From the perspective of his UK party, Jackson Carlaw now has one big job. For God’s sake, do us a Davidson. Big Jock’s first order of business is depriving the SNP of a majority, if he can. If possible, ensuring the Greens and the SNP hold less than 50% of Holyrood’s 129 seats would be a triumph.

The Tories aren’t alone in finding the current phase of Scottish politics inconvenient. Yes, the Scottish Conservatives had their hopes pinned on a period of internal bloodletting in the SNP in the wake of the Salmond trial, but so too did a number of internal and semi-detached critics of the current SNP leadership. Both groups have watched powerlessly as coronavirus sucked the oxygen out of the story, despite the best efforts of some to keep it alive.

Remarkably, I discover Richard Leonard has now led his party in Holyrood for almost three years. I have been trying, without success, to remember the last time Richard Leonard said anything memorable. I know the words must be there. Thumb through Holyrood’s official report and yes, meeting you square on the page, you’ll find the Scottish Labour leader’s weekly effort to harry Nicola Sturgeon – but most Scots would still walk past him on a busy high street without stopping to think “who was that guy in the red tie?”.

Since 2007, Scottish Labour and the Liberal Democrats have embraced electoral irrelevance. This is so normalised in Scottish politics, we don’t notice how strange it is.

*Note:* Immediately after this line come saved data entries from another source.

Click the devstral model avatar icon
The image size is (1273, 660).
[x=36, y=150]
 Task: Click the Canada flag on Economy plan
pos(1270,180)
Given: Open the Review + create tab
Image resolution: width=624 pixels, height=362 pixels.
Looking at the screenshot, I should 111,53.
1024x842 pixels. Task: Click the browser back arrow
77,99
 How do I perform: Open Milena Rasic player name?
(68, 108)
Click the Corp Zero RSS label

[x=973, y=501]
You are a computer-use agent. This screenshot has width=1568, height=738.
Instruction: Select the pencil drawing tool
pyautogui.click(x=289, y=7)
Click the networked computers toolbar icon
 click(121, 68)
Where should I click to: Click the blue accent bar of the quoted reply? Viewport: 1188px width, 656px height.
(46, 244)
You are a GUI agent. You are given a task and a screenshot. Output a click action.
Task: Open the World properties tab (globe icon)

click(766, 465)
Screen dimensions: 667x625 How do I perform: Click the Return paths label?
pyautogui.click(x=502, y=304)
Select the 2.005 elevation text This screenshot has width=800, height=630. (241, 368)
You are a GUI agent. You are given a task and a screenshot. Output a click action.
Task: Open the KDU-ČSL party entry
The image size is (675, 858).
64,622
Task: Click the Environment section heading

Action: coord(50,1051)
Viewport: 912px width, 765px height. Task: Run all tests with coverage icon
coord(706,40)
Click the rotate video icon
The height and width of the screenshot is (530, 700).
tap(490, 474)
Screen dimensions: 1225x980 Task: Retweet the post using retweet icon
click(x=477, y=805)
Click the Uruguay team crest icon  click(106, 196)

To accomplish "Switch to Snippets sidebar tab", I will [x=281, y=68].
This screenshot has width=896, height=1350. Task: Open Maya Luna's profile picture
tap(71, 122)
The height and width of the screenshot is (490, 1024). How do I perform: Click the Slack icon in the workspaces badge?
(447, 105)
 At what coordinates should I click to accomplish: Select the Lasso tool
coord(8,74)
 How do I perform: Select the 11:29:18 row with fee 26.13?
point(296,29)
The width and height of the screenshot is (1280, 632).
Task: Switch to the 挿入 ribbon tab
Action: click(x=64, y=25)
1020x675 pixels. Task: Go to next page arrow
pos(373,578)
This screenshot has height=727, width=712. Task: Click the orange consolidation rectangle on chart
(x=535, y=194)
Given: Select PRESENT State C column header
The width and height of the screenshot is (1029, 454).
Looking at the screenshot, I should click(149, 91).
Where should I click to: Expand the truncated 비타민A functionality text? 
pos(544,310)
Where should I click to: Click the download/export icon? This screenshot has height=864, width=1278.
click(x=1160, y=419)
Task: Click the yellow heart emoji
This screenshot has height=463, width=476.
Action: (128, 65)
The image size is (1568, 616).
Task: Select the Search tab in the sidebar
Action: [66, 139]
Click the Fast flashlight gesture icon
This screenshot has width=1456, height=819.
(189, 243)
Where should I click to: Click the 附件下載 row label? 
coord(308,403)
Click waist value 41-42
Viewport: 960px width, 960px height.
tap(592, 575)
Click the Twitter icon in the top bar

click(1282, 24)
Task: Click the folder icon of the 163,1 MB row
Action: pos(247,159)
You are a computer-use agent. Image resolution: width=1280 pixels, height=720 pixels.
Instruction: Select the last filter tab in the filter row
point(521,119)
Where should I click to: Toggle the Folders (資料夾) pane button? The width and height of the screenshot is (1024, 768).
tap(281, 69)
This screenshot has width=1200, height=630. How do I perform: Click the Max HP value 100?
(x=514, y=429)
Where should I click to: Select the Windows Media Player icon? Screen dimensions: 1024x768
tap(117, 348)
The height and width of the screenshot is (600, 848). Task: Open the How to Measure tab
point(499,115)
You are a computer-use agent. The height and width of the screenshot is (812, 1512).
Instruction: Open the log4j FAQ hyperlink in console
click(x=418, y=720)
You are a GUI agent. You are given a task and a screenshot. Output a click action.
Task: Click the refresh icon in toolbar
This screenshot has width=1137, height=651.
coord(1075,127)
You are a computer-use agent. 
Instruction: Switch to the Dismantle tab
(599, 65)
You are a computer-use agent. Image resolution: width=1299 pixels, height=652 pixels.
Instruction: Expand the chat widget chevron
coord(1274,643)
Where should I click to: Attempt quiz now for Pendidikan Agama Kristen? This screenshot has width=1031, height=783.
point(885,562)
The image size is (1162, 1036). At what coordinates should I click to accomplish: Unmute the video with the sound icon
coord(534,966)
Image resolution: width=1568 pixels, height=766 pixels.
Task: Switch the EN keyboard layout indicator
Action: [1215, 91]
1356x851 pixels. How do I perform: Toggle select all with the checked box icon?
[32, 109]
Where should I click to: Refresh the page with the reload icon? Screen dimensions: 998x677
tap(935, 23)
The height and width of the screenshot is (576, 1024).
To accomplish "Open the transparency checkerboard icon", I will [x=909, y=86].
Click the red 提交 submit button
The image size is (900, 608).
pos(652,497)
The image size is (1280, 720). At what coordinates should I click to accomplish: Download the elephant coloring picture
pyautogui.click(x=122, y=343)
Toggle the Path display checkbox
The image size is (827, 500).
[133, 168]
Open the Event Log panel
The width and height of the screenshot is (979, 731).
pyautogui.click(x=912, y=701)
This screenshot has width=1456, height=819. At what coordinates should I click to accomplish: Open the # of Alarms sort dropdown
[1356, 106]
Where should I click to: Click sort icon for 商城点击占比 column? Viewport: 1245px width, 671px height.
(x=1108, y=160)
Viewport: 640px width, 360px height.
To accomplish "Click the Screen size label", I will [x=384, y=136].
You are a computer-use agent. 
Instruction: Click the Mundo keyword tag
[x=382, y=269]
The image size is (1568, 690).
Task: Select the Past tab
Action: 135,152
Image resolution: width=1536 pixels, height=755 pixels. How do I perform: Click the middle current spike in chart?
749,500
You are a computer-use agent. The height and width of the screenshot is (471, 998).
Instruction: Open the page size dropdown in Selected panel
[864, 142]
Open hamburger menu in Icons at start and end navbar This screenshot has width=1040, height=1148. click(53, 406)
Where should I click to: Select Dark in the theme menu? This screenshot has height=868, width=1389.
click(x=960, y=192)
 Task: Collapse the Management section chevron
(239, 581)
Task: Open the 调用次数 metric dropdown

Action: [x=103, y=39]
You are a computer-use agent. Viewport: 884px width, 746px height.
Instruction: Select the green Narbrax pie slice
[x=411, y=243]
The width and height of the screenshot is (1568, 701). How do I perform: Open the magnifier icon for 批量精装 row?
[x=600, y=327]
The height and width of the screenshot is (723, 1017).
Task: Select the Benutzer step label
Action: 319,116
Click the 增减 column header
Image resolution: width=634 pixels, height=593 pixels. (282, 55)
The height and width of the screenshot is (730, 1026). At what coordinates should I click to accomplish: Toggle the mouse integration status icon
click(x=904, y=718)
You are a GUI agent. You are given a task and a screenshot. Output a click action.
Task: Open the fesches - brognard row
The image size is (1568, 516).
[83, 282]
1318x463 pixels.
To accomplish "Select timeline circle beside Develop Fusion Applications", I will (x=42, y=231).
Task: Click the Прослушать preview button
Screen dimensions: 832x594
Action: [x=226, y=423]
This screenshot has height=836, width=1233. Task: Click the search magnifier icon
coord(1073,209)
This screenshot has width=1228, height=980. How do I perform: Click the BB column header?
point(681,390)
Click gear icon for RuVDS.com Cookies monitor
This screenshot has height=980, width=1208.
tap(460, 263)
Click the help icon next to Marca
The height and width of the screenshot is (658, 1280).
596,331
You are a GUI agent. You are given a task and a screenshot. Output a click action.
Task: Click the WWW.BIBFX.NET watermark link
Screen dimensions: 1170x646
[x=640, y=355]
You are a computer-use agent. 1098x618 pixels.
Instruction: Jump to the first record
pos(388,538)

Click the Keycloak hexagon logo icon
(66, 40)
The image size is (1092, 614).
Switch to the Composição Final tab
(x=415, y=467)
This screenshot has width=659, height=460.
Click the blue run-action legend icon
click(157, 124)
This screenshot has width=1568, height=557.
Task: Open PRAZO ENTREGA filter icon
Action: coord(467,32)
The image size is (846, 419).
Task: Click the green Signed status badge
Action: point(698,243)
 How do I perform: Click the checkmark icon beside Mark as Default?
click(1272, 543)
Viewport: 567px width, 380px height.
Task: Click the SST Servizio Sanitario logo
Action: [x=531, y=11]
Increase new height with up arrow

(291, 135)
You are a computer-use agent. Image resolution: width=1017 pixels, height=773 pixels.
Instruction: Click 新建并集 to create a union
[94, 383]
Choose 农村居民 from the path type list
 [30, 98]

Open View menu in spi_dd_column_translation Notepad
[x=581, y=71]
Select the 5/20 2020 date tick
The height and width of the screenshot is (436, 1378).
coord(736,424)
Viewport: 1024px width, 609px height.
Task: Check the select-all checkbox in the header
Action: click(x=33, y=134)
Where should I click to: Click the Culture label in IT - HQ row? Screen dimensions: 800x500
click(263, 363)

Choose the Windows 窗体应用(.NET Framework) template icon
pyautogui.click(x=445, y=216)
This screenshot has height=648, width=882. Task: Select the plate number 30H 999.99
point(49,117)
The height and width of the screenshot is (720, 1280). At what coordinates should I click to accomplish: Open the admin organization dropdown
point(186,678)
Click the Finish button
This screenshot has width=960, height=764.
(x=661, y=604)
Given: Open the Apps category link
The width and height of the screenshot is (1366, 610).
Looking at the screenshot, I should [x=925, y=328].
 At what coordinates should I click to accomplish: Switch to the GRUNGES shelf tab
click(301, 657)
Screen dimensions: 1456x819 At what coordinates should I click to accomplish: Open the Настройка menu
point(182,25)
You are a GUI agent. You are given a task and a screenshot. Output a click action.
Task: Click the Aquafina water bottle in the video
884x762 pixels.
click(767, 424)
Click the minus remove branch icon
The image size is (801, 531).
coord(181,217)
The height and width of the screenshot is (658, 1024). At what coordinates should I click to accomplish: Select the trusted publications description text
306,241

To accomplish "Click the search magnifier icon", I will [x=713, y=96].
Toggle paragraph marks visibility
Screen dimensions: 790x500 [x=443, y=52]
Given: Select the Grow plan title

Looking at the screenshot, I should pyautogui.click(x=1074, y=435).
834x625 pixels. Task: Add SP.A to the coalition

In most democracies, political parties are power-curious at least. They aren’t content to malinger on the opposition benches forever, generally achieving bugger all, left to preen themselves on the beautiful savagery of their press releases.

The dominance of the SNP and the long straits separating them from the nearest opposition contender made two spells of minority government viable – but in normal democracies, folk with Willie Rennie and Richard Leonard’s jobs aren’t addicted to the life of powerlessness and halfwit snark which fills the life of your average opportunistic opposition politician.

But this is Scotland. Wha’s like us? Gey few. And they’re a’ deid. Thank Christ.